Posted by nliakos on June 12, 2012

by George Moore (in Celibate Lives by George Moore, originally published 1927 by J. C. Medley; Chatto & Windus 1968)

I recently saw the film Albert Nobbes, starring Glenn Close as a woman living her life as a male waiter in a 19th-century Dublin hotel. I was intrigued by the idea that in an era when single women probably had few opportunities to earn an honest living, this may have been more common than we imagine. I decided to read the novella on which the play and film were based.
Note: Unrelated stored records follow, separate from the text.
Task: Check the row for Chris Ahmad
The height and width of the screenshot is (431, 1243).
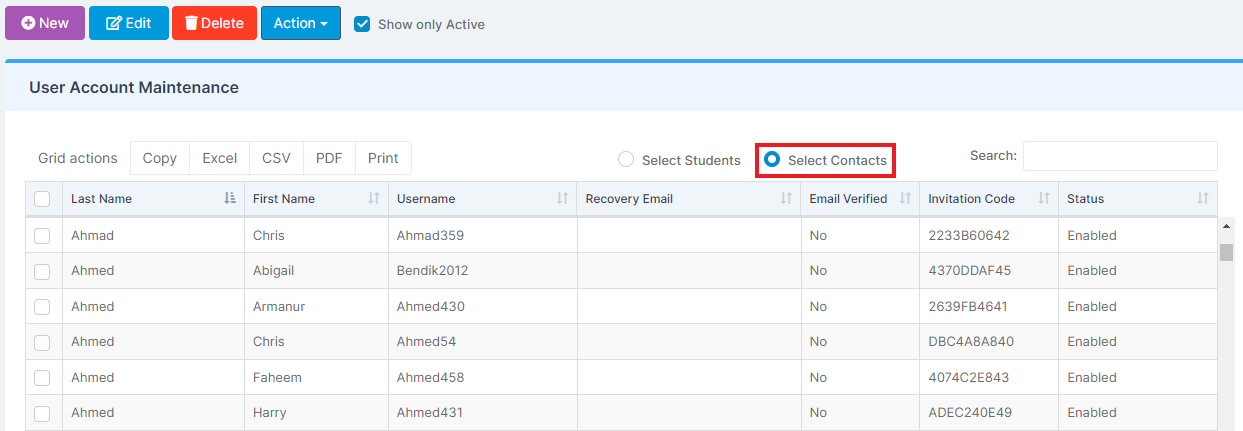Action: point(42,236)
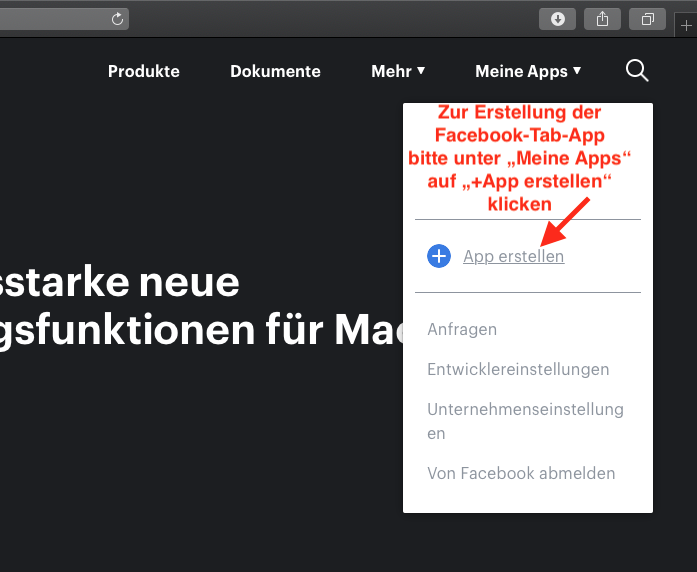Click the App erstellen link
The image size is (697, 572).
[513, 257]
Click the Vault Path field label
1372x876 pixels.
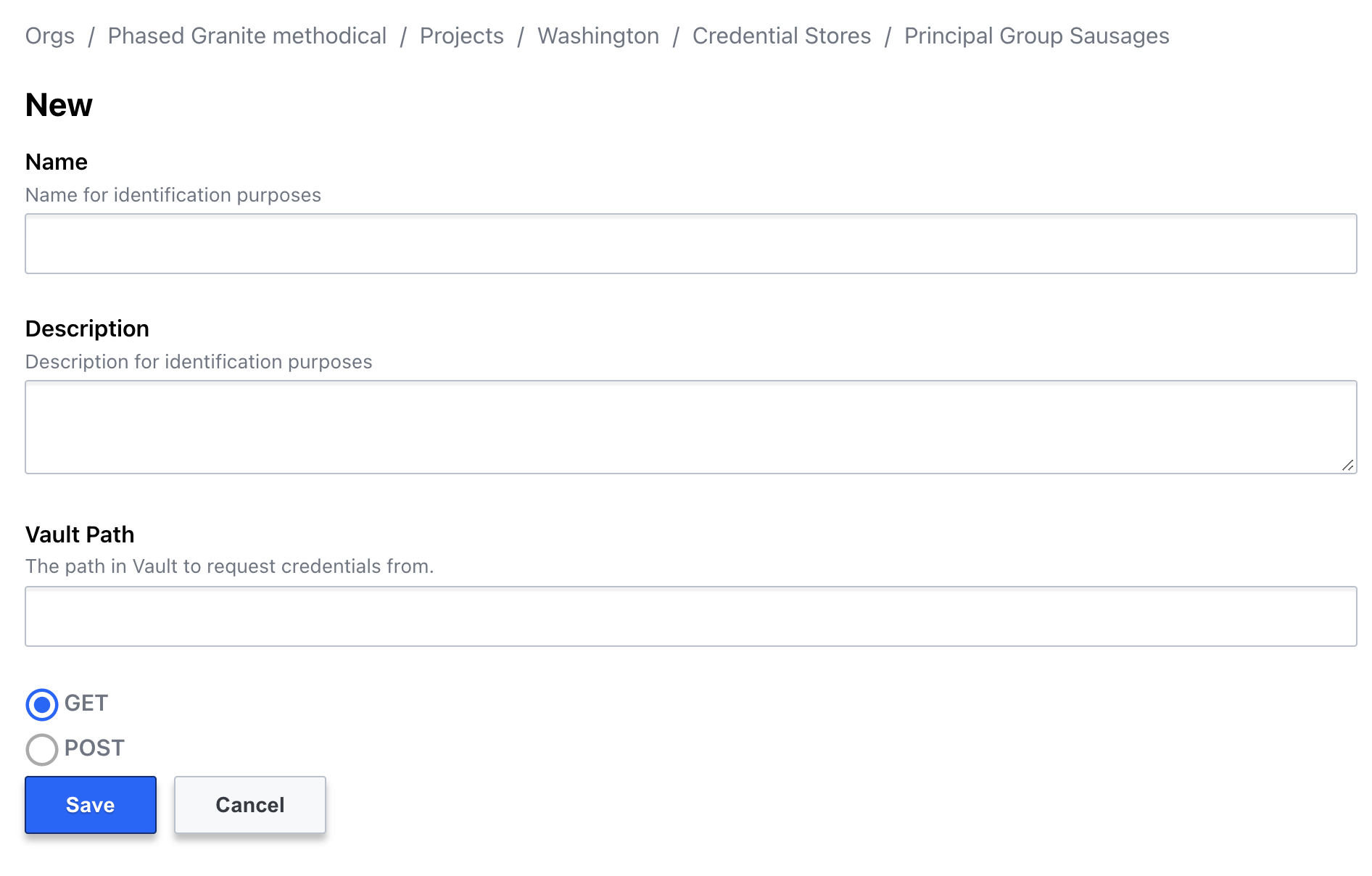tap(80, 534)
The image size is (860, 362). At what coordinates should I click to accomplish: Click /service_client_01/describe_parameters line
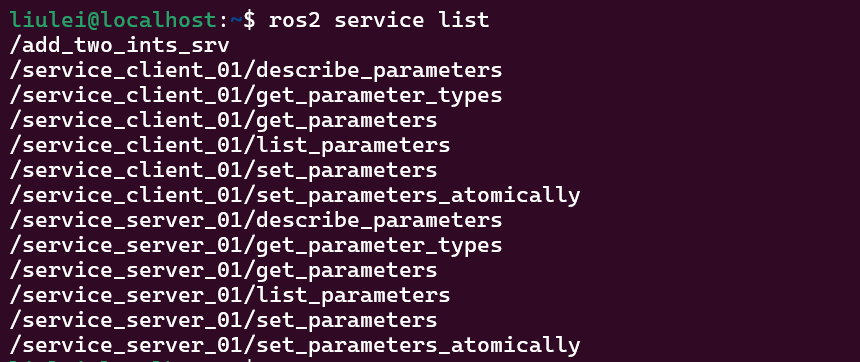(x=256, y=70)
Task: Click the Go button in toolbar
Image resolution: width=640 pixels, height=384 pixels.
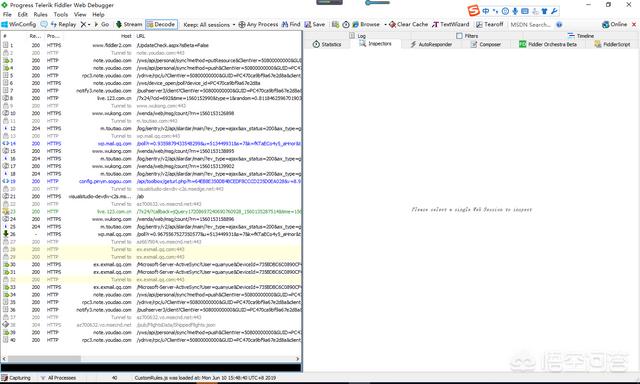Action: (102, 24)
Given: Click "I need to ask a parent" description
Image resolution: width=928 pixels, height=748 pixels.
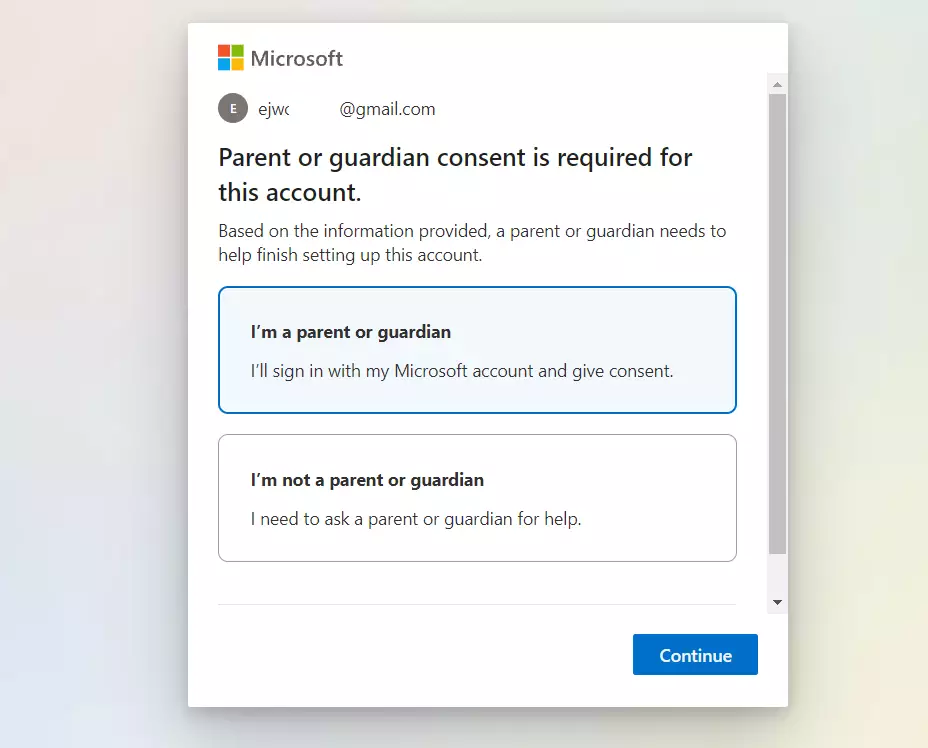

It wasn’t easy to find it! I thought I might get it as a free e-Book (no) or at the public library (no!). I finally found a copy at the University of Maryland’s McKeldin Library. There are five novellas in the collection. I have read only “Albert Nobbes.”  The story is very similar to the film with certain changes to the plot; for example, in the movie, Albert goes to Hubert’s home and meets his (her) wife, whereas in the novella, Albert never sees Hubert again after the night they spend sharing Albert’s room and both their stories; s/he is left to wonder about Hubert’s marriage, and how/when Hubert revealed his/her sex to his/her wife until the end of the story. Albert’s death comes about differently in the novella, as well. However, the essence of the story was clearly there in the film.

I found it difficult to follow the narrative and dialogue, as both were enmeshed in the same long paragraphs without the benefit of quotation marks or line breaks to indicate who was saying what, or whether they were speaking aloud or just thinking. Modern readers are not accustomed to this kind of text, so it is a bit off-putting.

I haven’t decided whether I will read the other stories in the book yet.